About this exercise >>
Take the line with "The height and width of the screenshot is (680, 1901)." and every line after it in the data. Transcribe them exactly, through the last.

Exercise input >>
== Segment start ==
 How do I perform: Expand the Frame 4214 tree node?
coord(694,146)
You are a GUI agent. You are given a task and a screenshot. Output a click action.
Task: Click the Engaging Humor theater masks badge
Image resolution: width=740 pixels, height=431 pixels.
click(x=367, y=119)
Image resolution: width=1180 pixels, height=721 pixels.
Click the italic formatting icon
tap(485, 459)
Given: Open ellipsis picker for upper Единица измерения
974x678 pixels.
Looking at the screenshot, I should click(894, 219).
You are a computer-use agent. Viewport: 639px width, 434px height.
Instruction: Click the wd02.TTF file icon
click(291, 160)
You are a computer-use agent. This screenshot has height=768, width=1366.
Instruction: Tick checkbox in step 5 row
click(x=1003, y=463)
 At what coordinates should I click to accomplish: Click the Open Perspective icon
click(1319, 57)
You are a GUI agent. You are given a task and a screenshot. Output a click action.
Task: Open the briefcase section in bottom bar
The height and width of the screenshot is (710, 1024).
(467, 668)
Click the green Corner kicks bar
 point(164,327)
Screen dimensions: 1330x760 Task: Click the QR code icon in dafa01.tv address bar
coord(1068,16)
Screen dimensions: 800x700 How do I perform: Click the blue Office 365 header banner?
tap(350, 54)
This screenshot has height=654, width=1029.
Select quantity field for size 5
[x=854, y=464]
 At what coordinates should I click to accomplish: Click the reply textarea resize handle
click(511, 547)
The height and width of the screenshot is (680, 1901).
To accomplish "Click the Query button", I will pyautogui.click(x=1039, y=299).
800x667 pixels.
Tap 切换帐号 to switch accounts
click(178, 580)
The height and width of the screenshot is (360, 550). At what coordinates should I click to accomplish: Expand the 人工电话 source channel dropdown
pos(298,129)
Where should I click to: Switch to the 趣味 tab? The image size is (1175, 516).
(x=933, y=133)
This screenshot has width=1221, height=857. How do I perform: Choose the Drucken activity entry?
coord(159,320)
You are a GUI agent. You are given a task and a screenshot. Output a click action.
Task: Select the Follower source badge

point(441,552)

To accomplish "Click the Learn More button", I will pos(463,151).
== Segment end ==
Answer for the task >>
The height and width of the screenshot is (680, 1901).
To accomplish "Click the Query button", I will pyautogui.click(x=1039, y=299).
800x667 pixels.
Tap 切换帐号 to switch accounts
click(178, 580)
The height and width of the screenshot is (360, 550). At what coordinates should I click to accomplish: Expand the 人工电话 source channel dropdown
pos(298,129)
Where should I click to: Switch to the 趣味 tab? The image size is (1175, 516).
(x=933, y=133)
This screenshot has width=1221, height=857. How do I perform: Choose the Drucken activity entry?
coord(159,320)
You are a GUI agent. You are given a task and a screenshot. Output a click action.
Task: Select the Follower source badge

point(441,552)

To accomplish "Click the Learn More button", I will pos(463,151).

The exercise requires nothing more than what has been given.